The various challenges of French Guiana

It is one of the French districts located in South America – French Guiana not only shares a border with Brazil and Surinam, but also a part of the Amazonian rainforest.

This rainforest covers 20,300 square kilometers, which roughly corresponds to a fourth of French Guiana’s total surface.

With the growing concerns for the preservation of the “lungs of the world”, due to intensive agriculture and deforestation in neighbouring areas, French Guiana has taken action to protect the forest and biodiversity including animals and communities living there. To do so, the authorities created the Amazonian Park of French Guiana in 2007, a year after this area was legally labelled as a French National Territory.

The measures taken since 2015 for the protection of this area include surveillance on the national park’s activities where police invigilates any suspicious and fraudulous activity such as gold panning and poaching.  

The national park is organized in a way that people are allowed to explore it and some areas are strictly protected to host living communities and protected species. I have had the chance to explore pathways in the forest of French Guiana where I could spot species I had never seen nor heard before. 

Indeed, people who go on these pathways are required not to litter, to avoid damaging the beauty of the place.
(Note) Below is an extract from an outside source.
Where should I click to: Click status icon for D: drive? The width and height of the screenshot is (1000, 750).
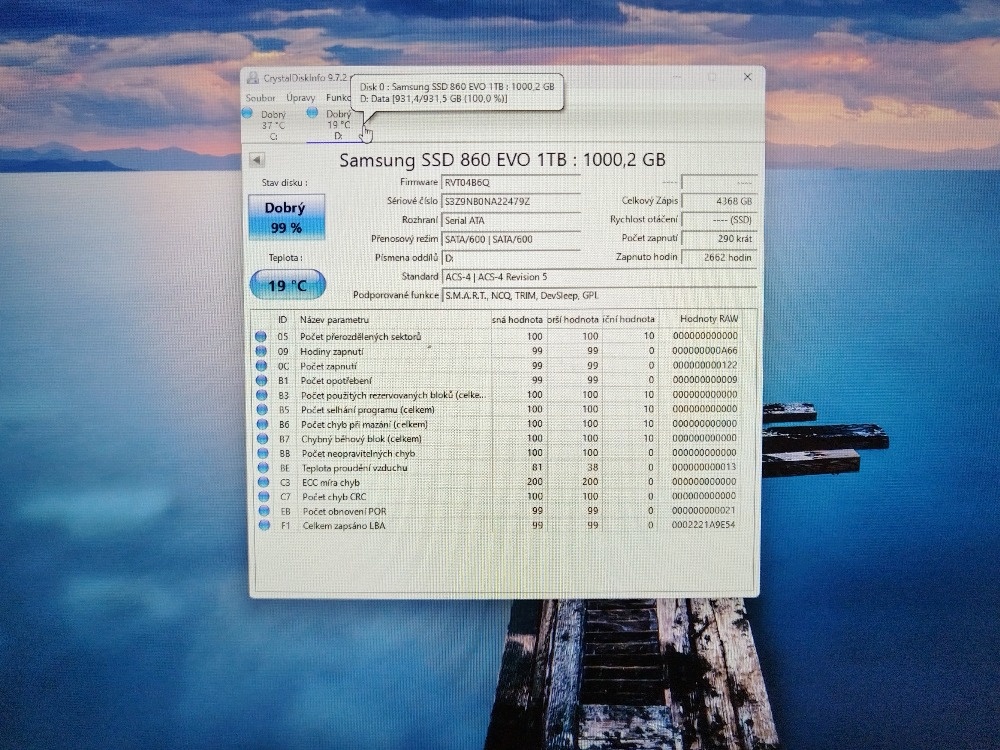coord(312,113)
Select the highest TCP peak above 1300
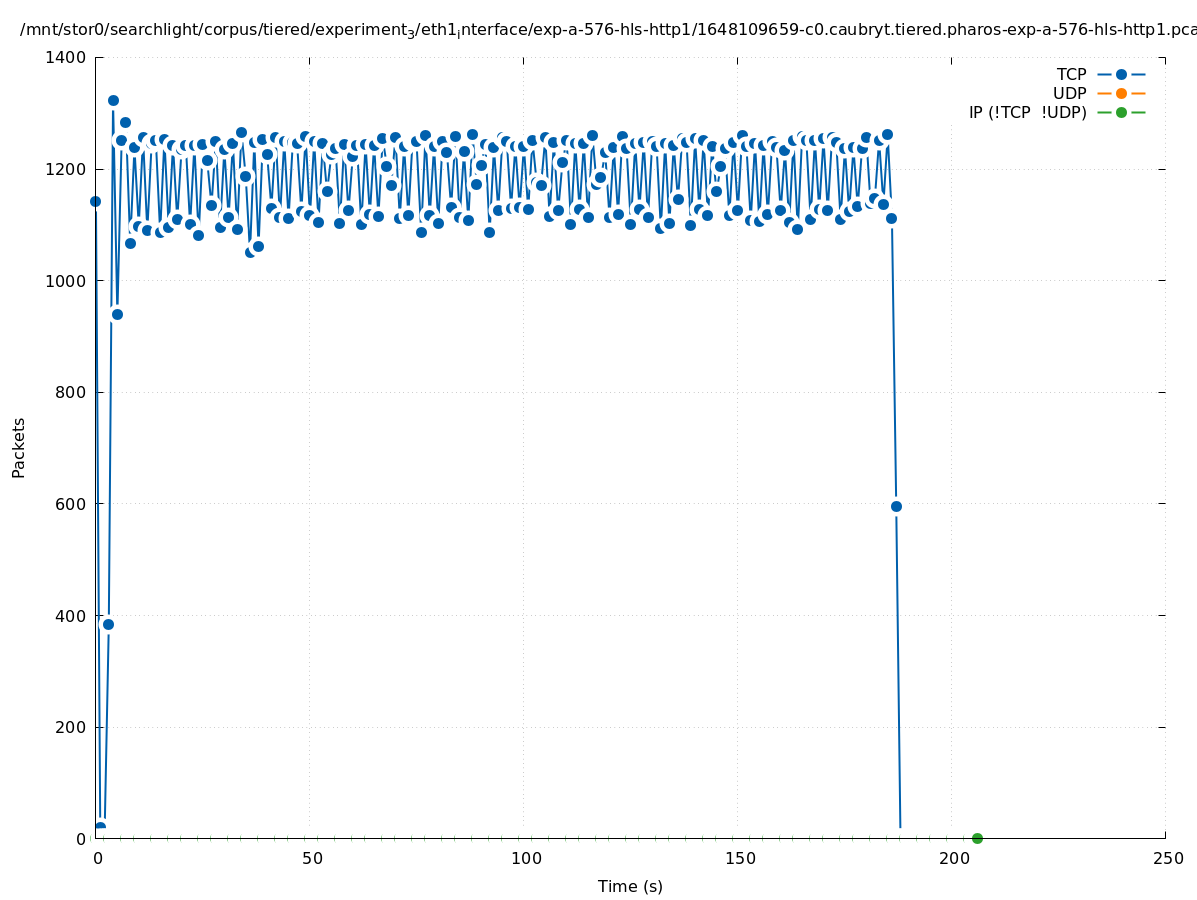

Plants are also protected so cannot be plucked out. 

Recently, the local authorities have issued a document in order to decrease the use of hard copies for formalities, in favour of digital forms. 

Of course it raises the question of the existence of data centers, and even though awareness is raised regarding the preservation of the Amazon rainforest, the question regarding the protection of the ocean is also at stake.

Gold mining has remained an issue for the local populations. In effect, gold mining and gold panning have been performed in French Guiana since the 19th century in certain areas. In 2018, a project named “The Gold Mountain Project/ Le projet Montagne d’or”, a governmental project in the area of Saint Jean du Maroni, which consisted in extracting gold from a preserved area, was abandonned in May 2019 after associations of citizens including local populations living in the forest disagreed upon the matter. Such a project implies excavating the ground and deforestation, endangering ecosystems and local communities living in these areas. Still, the project was not completely left aside : a new project named “Esperance” has been voted for by the mining commission of French Guiana in April 2020. Local representatives of Indigenous tribes as well as associations such as WWF have voted and been fighting against it, yet the project is said to start in 2025. The surface to be excavated would correspond to 1,5 km and 300 meters deep. The process of excavation involves the use of dynamite and cyanure, both means being extremely lethal.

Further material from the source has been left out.